Making the United States Plural Again
Charles Kurzman, “Making the United States Plural Again,” Scatterplot blog, August 31, 2016. America may be divided these days, but it is hardly as divided as when the United States of America were plural. Over the past two centuries, the United States became singular, at least grammatically, according to my analysis of verbs in the Congressional Record and its predecessor publications — 166 million sentences between 1789 and 1989. More…
Data Sources and Methods
To determine when the United States shifted from plural to singular, I examined two sets of government documents.
The first was ProQuest’s Congressional Record file, purchased by Davis Library at the University of North Carolina at Chapel Hill. This file includes the text of the Congressional Record (1873-1997) and its predecessors, Annals of Congress (1789-1824), Register of Debates (1824-1837), and Congressional Globe (1833-1873). For symmetry’s sake, I examined the first two centuries: 1789-1989.
I removed the XML codes and broke the file into sentences, using periods as delimiters, after removing periods from a variety of common abbreviations (Mr., Mrs., Ms., Sen., Rep., U.S., state names). I then removed sentences shorter than 12 characters to get a count of 166 million sentences.
I did not try to parse 166 million sentences grammatically. Instead, I limited my search to common verbs — is/are, do/does, and has/have — and to sentences where “the United States” or “the United States of America” directly preceded these three pairs of verbs.
In order to avoid false positives such as “The history of the United States is…”, I removed common prepositional phrases with the United States as the object (in, of, by, for, with, between, against, to, from, into, throughout, toward, through), as well as “and the United States.”
Separately, I looked for the plural phrase “these United States,” regardless of the verb.
Plurals and singulars form a strong scissors pattern, with singulars overtaking plurals around 1870.

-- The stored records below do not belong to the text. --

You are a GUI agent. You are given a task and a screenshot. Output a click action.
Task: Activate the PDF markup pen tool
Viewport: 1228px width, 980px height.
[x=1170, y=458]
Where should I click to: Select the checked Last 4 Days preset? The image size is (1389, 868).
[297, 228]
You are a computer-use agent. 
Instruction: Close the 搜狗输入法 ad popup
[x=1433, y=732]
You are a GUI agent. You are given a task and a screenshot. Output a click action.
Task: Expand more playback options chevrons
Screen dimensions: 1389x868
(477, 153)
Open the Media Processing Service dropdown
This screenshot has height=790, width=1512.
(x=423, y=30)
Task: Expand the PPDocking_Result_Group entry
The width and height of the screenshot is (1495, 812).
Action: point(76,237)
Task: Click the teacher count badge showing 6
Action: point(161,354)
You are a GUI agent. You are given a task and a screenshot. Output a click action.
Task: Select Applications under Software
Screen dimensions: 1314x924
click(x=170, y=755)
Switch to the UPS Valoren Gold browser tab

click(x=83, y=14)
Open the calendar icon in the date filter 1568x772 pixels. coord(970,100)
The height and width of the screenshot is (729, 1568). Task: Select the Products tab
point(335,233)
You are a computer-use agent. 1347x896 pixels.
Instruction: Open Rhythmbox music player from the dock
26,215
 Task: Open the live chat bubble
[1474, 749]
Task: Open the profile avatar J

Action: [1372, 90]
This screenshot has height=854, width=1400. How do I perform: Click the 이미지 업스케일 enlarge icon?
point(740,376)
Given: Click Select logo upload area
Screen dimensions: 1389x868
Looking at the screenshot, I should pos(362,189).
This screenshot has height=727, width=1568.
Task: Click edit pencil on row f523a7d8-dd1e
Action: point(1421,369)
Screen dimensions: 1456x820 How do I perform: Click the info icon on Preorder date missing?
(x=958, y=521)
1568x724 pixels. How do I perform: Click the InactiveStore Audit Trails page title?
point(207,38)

The second dataset I examined was State of the Union addresses, whose texts are stored at the American Presidency Project at the University of California at Santa Barbara. Since these texts are much shorter than Congressional debates, I extracted all 825 sentences that referred to the United States, after removing prepositional phrases, and eyeballed each of them to identify singular and plural references. I created a single percentage for each president.
Again, plurals and singulars form a scissors pattern, with singulars overtaking plurals in the addresses of Rutherford Hayes administration (1877-1880) and becoming dominant in the addresses of Benjamin Harrison (1889-1892). Grover Cleveland did not use the singular at all in his first administration, before Harrison; in his second administration, after Harrison, he used the singular far more than the plural.
(The percentage dropped in the addresses of Lyndon Johnson, who only referred to the United States three times outside of a prepositional phrase, twice of them singular and once plural. Gerald Ford also used the plural once, as compared with six singulars.)
Further checks for robustness in the future might include a search for more verbs in the Congressional Register, or a parsing of the entire corpus. Similar analyses might be done on the Presidential Papers, if these volumes are converted into plain text, or — looking beyond official documents — on all books or articles published in the United States. But someone else will have to take that on.
Update, October 6, 2017: I recently learned about Mark Liberman’s similar analysis of Supreme Court decisions, which identified a transition from plural to singular in the early 1900s; and analyses of English-language books by Ben Zimmer and Erez Aiden/Jean-Baptiste Michel, who identified the transition in the 1880s.